Offener Brief an die Fraktion „Die Linke“ in der Rostocker Bürgerschaft zum Umgang
mit dem kulturellem Erbe in der Hansestadt Rostock

Liebe Fraktion,
Liebe Eva-Maria Kröger,
wie aus vielen kritischen Pressemitteilungen bekannt ist, bewegt seit längerem der Verlust von
einigen Denkmalen und ortsbildprägenden Gebäuden in Rostock nicht nur die Rostocker Bürge r,
sondern auch Einwohner der Umlandgemeinden. Der kritische Blick auf Rostock hat
mittlerweile eine Breite erreicht, die weit über den Bereich der dienstlich Zuständigen und
ehrenamtlich Tätigen hinausgeht. Inzwischen interessiert es den kulturbewussten und
engagierten Bürger in und außerhalb Mecklenburg-Vorpommerns, wie sorgfältig und ehrlich
Rostock mit seinem kulturellen Erbe umgeht. Denn nicht nur Rostock leidet unter dem Verlust
von Denkmalen und ortsbildprägender Substanz, sondern auch andere Orte verlieren infolge
mangelnder Baukultur massiv an Charakter.

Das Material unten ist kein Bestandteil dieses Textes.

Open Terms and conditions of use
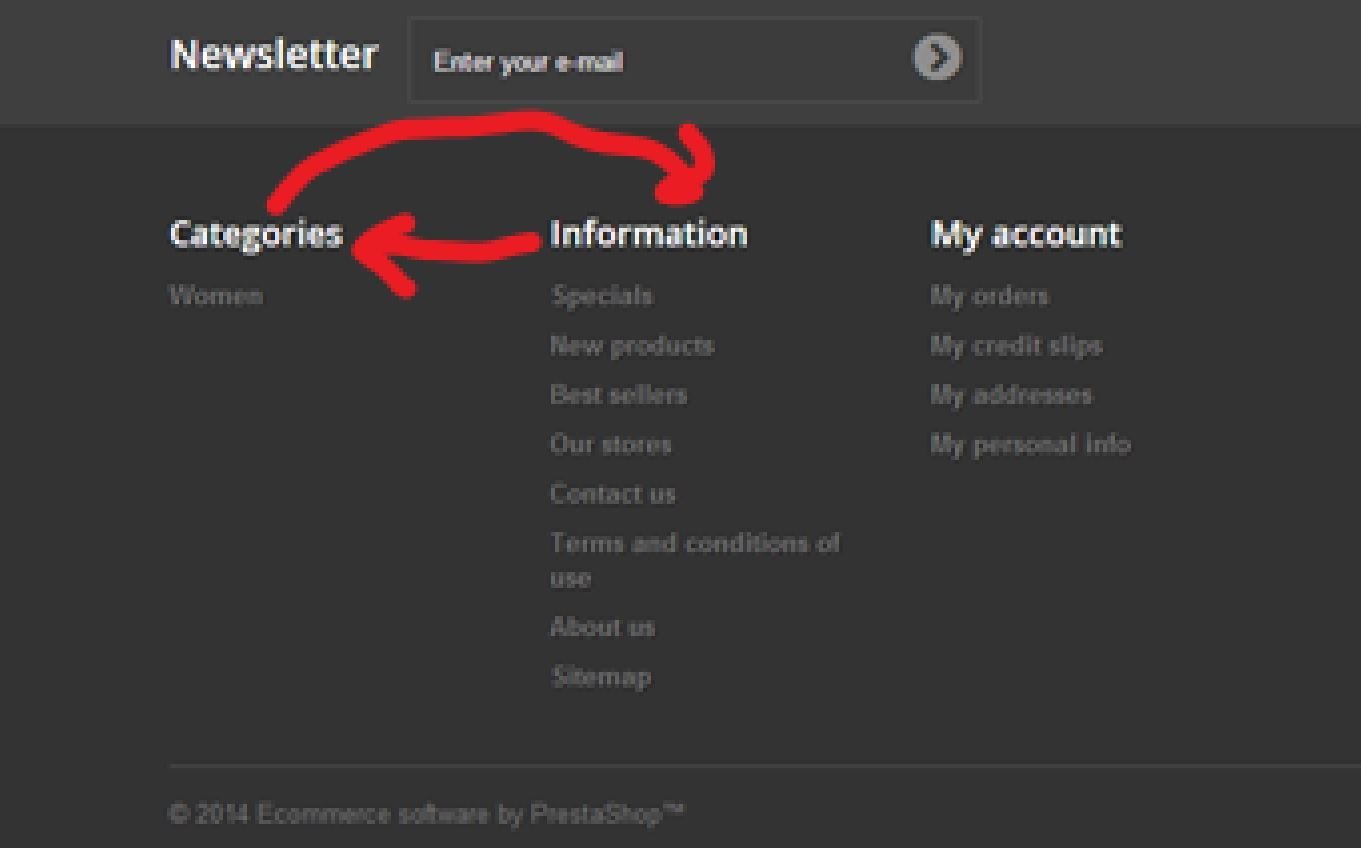The width and height of the screenshot is (1361, 848). [x=695, y=560]
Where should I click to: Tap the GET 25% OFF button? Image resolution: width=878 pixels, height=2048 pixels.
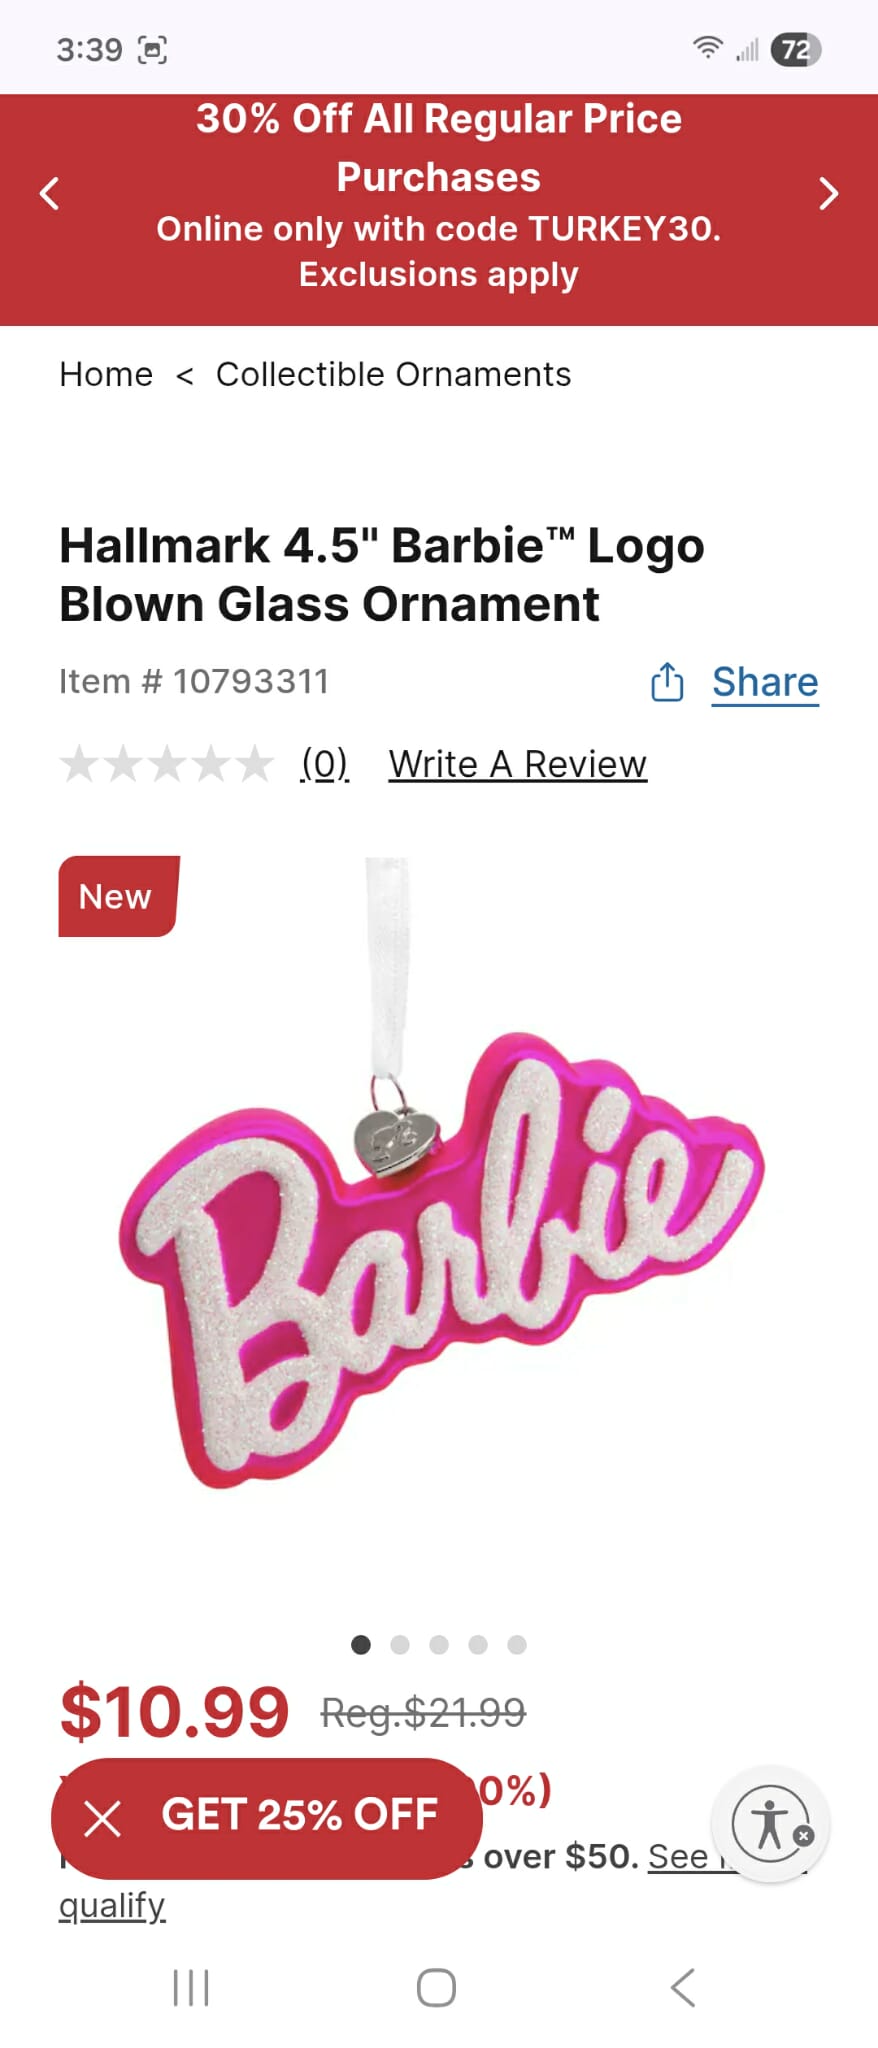tap(267, 1818)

Ein Verlust von Denkmalen bedeutet immer einen unwiederbringlichen Verlust von kultureller
Identität. Und unsere Denkmale sind aus verschiedenen Gründen bedroht: durch
Umwelteinflüsse, mangelnde Finanzkraft der Eigentümer, fehlende Fördermöglichkeiten und
auch (politisches) Desinteresse, um nur einige zu nennen. Manchmal stehen diese Objekte
einem Investor einfach nur im Weg und müssen weg, um beispielsweise Platz für ein
Einkaufszentrum zu schaffen. Es gibt immer noch Politiker, die bei einem kommunalen
Denkmal nach der Meinung verfahren: Ein Denkmal erhalten kostet Geld und verursacht Ärger - ein Denkmal verkaufen bringt Geld in die Gemeinde- oder Stadtkasse und schafft vielleicht
Arbeitsplätze.

Klar ist uns allen, dass niemand alle Denkmale erhalten kann. Wir werden auch zukünftig
Verluste hinnehmen müssen und es werden neue, andere Gebäude in den DenkmalstatusSeite 2
erhoben. Es geht uns in diesem Brief vielmehr darum, auf unnötige Verluste von intakter
Denkmalsubstanz in Rostock kritisch hinzuweisen und eine andere Politik im Umgang mit
Denkmalen zu fordern, von der auch der Landkreis Rostock letztlich profitiert.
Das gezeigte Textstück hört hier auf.